Box-3

Taxation in respect of privately rented properties: current state

Sander Koops
-22 april 2024
3 min

No doubt you know: your privately owned rental property(s) must be accounted for in Box 3 in your annual income tax return. Due to a change in the law from 1 January 2023, you may well end up paying more tax than before.

So how does taxation in Box 3 - aka the capital gains tax - work again? I won't tire you with too much jargon or numerical work. The gist of the applicable tax law on this point is, based on the WOZ value, you are deemed to make a return of 6.17% (2023) on your rental property.

"Assumed"? Yes. We are talking about a so-called flat rate here. A legally binding assumption. Are you actually making less return? For example, because you have a lot of expenses? For now, that doesn't help you. You get a blue letter on the doormat that assumes a return of 6.17%. Unjustified? Perhaps it is.

In any case, the highest Dutch court has ruled that the current box 3 legislation has to go back to the drawing board.
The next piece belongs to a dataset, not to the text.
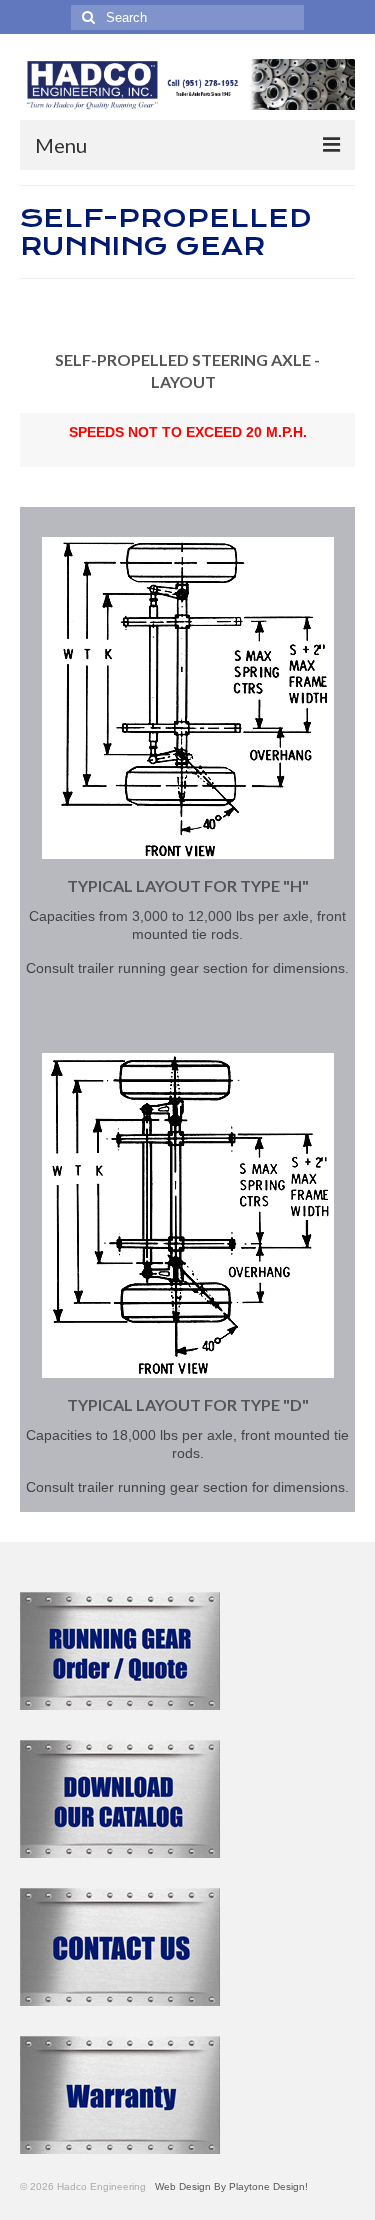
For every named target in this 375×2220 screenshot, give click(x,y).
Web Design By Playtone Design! (228, 2186)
Because of conflict with European Law. Since this Supreme Court ruling, the Cabinet - initially not yet outgoing - and the Lower House have been racking their brains over this issue. Where do we actually stand now?

Over 2 years ago, the Supreme Court imposed a duty on the Tax Administration to repair your possible tax loss from the year 2017. For now, only those who have filed objections are eligible to do so.

For those who did not object in the aforementioned years, there is renewed hope. There is a chance that the Supreme Court will rule that this group of taxpayers should also be compensated.

Meanwhile, the outgoing Cabinet is feverishly tinkering with new box 3 legislation. In essence, only the actual returns will be taxed from now on. A line is drawn through the flat rates. The new system of taxing actual returns would take effect in 2027. It is now certain that 2027 will definitely not be reached.

It has also been established that there is broad political support for reducing the transfer tax on rented property. Everyone agrees that the current 10.4% is really too high. In short, fiscally, there is much to be done.

Can you do anything yourself at this stage except wait and see? Yet you can. File your personal income tax return 2023 by 1 May at the latest, or request a provisional assessment 2023 before the same date, if you have not yet done so. That will at least save you 7.5% tax interest.